A doce años del derrame de sustancias tóxicas provocado por Grupo México en los ríos Sonora y Bacanuchi, los Comités de Cuenca Río Sonora señalaron que las comunidades afectadas continúan esperando acciones de reparación completas y atención médica especializada.
Durante este periodo, los habitantes recordaron que únicamente se han anunciado dos grandes proyectos con colocación de primera piedra. El primero ocurrió en 2015, un año después del derrame, pero nunca fue concluido. "Fue un monumento a la impunidad que hoy sigue de pie y a nuestra vista", señalaron los integrantes de los Comités.
Ahora, con el inicio de la construcción de un nuevo hospital en Ures, los afectados reconocieron la importancia de la obra, aunque advirtieron que esta primera etapa no será suficiente para atender a las más de 60 mil personas que buscan beneficiarse con servicios médicos especializados.
"El presupuesto actual absorbe todo el recurso destinado a esta obra.
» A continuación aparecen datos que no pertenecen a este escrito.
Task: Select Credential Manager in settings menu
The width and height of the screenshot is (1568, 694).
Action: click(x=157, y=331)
Falta dar certeza de que será terminado, no sólo de su inicio", expresaron los Comités de Cuenca Río Sonora, quienes pidieron conocer los plazos y mecanismos para completar el hospital en su totalidad.
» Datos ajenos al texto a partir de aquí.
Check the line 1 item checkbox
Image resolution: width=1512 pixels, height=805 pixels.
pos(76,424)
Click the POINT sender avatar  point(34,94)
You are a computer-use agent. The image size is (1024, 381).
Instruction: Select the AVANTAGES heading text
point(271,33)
Además, solicitaron garantizar que el nosocomio contará con especialistas en toxicología por exposición a metales pesados, así como con presupuesto permanente para su operación.
"Esperamos que esta vez la obra se concluya, cuente con el equipamiento necesario, personal especializado y recursos suficientes para brindar una atención de calidad", indicaron.
Los Comités de Cuenca Río Sonora afirmaron que, tras años de incertidumbre, las poblaciones afectadas han documentado las consecuencias del derrame con apoyo de estudios científicos y autoridades federales. "Hoy sabemos lo que pasa: vivimos en un territorio contaminado", señalaron.